+++ Task material

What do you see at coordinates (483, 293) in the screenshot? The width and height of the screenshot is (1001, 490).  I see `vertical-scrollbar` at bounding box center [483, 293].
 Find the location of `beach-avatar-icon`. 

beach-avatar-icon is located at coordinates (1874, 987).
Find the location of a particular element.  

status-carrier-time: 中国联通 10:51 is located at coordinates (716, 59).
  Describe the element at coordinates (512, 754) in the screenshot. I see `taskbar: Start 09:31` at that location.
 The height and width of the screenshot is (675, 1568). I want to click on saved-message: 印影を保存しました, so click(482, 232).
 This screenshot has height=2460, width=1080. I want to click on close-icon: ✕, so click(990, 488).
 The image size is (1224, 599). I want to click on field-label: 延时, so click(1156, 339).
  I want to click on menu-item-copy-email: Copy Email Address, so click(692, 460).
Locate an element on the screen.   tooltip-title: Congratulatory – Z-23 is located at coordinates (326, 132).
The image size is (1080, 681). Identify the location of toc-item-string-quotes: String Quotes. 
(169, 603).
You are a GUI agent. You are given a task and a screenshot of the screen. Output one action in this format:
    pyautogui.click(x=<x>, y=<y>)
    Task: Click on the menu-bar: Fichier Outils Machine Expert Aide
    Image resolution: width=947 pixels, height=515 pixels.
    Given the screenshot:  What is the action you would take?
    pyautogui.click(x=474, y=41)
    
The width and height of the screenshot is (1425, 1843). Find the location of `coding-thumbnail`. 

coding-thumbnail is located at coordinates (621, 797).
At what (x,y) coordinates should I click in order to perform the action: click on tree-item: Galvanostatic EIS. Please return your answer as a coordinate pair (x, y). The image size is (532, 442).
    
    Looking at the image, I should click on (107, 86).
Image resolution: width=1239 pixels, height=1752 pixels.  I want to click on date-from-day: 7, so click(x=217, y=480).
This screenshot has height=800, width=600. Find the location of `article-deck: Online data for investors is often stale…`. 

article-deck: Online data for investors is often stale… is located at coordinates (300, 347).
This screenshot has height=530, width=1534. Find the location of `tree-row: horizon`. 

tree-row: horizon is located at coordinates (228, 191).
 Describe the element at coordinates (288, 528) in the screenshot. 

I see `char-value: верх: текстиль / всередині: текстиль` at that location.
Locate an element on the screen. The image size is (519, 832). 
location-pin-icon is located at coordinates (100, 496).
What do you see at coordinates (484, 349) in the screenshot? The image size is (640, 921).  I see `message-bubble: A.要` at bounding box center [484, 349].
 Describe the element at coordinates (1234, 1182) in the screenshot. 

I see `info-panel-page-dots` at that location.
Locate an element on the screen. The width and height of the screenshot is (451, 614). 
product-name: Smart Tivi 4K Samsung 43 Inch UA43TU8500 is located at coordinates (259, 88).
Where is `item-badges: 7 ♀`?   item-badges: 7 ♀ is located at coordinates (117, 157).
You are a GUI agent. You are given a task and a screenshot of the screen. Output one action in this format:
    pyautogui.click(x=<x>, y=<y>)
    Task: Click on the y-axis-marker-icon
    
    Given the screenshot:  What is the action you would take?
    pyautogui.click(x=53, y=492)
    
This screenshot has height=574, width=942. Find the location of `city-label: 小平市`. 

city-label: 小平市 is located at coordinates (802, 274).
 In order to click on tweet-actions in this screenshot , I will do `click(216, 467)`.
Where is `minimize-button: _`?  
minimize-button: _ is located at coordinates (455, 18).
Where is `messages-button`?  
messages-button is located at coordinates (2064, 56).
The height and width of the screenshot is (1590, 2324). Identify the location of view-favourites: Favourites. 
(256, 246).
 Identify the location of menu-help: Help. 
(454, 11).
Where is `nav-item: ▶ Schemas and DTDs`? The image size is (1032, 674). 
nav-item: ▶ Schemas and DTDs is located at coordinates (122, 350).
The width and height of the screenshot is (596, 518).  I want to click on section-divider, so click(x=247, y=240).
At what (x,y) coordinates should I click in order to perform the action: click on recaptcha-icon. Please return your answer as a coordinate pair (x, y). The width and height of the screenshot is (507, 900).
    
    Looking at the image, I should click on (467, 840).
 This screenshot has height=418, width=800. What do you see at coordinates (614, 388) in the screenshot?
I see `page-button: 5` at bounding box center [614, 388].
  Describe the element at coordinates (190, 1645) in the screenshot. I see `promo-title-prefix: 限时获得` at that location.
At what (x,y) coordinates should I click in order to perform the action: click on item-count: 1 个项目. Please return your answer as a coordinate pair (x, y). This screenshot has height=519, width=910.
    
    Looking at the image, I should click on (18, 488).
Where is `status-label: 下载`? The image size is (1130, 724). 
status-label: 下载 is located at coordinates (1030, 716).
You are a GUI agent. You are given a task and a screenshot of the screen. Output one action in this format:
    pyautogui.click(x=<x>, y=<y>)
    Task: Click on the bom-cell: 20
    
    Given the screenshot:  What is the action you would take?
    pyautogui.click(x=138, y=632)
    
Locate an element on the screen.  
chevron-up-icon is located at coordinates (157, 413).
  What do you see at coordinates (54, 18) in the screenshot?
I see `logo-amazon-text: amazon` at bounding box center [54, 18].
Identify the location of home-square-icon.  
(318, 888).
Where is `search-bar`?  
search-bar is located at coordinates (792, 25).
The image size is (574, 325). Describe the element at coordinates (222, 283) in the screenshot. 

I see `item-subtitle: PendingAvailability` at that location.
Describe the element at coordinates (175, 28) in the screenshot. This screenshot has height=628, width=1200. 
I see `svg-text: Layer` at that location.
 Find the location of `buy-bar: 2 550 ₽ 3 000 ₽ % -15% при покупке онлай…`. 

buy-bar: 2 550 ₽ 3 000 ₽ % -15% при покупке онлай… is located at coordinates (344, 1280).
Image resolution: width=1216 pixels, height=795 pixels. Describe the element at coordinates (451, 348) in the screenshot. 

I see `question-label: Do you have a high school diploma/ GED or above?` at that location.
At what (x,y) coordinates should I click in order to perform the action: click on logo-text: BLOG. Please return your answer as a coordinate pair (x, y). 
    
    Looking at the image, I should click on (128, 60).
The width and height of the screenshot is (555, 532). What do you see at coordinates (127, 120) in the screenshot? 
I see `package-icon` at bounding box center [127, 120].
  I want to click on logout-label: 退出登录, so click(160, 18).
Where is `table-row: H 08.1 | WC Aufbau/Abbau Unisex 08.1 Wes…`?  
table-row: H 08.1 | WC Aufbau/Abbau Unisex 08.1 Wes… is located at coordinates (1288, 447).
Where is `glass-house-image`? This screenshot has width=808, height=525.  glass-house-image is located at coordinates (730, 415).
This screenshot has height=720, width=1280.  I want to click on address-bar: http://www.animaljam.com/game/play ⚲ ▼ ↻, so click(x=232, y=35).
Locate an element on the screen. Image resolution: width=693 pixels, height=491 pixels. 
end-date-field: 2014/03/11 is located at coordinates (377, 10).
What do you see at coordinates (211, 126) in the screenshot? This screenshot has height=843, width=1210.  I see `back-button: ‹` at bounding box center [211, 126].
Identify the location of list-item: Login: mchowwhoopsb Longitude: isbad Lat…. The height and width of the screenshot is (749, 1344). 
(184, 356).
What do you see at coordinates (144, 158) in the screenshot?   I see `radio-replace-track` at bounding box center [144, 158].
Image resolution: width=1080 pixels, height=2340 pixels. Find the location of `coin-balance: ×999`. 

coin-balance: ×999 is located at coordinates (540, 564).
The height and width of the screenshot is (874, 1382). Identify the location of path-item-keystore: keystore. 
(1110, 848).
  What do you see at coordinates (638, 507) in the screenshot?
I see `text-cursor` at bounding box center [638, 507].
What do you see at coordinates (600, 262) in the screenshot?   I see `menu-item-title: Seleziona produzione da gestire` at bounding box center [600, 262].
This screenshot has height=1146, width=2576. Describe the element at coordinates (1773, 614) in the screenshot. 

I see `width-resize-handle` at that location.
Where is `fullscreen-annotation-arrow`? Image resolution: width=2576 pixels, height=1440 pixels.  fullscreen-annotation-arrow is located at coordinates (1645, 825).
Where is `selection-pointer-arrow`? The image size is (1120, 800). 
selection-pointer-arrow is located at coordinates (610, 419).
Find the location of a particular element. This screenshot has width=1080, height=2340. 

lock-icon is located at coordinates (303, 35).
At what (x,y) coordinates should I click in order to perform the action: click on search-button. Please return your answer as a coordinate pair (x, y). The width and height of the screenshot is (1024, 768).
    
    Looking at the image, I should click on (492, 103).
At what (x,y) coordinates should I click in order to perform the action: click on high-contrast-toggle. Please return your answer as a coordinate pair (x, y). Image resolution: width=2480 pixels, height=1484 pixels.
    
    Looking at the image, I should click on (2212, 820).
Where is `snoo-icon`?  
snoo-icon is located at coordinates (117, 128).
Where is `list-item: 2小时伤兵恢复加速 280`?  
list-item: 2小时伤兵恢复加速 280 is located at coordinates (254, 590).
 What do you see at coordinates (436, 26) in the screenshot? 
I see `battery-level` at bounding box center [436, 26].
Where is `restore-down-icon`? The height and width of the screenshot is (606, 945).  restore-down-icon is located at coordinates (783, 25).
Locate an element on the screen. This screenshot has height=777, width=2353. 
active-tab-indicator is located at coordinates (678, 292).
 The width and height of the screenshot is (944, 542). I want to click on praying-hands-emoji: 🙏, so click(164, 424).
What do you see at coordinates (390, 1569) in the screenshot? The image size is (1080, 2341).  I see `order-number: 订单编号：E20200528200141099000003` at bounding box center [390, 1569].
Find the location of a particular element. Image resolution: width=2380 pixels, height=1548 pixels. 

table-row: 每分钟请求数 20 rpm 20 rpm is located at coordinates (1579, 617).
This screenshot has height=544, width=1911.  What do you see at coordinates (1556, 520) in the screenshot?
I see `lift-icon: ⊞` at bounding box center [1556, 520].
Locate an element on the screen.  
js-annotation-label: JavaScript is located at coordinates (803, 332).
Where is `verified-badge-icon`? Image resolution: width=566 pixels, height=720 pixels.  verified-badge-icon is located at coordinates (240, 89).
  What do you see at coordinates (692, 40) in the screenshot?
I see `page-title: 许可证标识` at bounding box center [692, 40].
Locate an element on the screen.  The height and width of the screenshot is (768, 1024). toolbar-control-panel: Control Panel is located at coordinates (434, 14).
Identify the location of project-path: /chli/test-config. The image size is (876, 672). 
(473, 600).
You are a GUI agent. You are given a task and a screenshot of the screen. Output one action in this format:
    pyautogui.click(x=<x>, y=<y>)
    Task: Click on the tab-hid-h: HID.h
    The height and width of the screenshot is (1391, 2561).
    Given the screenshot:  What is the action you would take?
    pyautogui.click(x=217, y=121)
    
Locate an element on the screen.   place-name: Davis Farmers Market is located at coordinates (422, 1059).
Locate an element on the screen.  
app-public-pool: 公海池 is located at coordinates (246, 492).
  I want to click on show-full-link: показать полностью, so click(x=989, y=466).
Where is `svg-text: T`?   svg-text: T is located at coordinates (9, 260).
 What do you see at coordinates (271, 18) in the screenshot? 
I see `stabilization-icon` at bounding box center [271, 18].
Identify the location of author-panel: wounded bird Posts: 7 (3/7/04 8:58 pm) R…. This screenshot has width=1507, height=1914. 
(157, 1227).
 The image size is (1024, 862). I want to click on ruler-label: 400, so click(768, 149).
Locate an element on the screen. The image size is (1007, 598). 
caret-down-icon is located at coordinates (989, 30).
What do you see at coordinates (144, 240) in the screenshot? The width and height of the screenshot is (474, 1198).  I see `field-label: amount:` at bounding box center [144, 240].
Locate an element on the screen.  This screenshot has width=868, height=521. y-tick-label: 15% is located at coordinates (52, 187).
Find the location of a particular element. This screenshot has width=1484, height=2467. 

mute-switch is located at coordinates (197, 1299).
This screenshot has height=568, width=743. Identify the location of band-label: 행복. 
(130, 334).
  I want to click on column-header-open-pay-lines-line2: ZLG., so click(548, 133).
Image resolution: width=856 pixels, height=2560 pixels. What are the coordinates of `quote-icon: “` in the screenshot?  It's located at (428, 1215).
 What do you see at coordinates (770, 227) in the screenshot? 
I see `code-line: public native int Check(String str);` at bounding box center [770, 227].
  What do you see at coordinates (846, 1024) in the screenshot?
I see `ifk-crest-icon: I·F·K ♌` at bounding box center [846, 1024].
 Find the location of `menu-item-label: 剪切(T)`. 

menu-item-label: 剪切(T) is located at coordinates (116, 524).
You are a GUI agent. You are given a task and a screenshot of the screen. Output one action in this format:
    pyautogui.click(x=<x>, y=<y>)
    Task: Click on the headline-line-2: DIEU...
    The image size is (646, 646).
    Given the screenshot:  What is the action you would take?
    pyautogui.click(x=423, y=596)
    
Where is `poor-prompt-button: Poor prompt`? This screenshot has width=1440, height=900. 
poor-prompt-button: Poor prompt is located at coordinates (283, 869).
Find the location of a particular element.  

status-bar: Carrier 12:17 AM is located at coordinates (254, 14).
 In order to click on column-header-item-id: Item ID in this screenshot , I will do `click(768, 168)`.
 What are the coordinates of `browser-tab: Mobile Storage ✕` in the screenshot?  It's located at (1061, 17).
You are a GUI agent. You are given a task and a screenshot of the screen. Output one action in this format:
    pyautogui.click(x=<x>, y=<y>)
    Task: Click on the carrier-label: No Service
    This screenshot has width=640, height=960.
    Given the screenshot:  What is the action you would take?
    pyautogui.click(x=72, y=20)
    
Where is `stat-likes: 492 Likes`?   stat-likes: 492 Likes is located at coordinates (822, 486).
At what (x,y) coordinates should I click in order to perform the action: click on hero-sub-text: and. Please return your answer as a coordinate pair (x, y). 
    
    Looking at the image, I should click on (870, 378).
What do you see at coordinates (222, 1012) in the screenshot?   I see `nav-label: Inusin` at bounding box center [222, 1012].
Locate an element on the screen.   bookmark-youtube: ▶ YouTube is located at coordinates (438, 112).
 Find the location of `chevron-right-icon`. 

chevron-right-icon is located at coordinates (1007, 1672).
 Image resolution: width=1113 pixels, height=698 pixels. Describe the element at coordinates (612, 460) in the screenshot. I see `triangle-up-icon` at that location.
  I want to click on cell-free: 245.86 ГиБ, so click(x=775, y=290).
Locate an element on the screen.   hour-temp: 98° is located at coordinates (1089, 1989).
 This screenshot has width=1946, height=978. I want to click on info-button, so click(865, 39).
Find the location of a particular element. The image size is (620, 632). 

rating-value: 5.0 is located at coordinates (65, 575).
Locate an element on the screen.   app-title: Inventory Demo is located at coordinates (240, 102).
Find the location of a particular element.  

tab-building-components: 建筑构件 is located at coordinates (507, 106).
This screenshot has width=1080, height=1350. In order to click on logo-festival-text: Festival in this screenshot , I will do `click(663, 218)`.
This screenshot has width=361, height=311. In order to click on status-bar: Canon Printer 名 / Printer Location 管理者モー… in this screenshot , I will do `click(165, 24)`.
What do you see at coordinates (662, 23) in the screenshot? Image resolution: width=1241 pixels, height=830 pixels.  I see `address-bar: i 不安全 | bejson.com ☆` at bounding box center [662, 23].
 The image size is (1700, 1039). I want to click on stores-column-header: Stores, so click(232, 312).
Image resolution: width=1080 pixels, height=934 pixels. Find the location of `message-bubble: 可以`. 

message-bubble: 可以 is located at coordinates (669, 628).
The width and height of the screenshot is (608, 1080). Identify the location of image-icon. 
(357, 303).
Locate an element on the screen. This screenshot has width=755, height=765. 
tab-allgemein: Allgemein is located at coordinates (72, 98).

++++++

- [Task brief]: In the listing, rewrite everything from "In order to click on column-header-item-id: Item" down to "at (1061, 17).", changing every "screenshot" to "screen capture" and leaving the rest as it is.

- [Task output]:
 In order to click on column-header-item-id: Item ID in this screen capture , I will do `click(768, 168)`.
 What are the coordinates of `browser-tab: Mobile Storage ✕` in the screen capture?  It's located at (1061, 17).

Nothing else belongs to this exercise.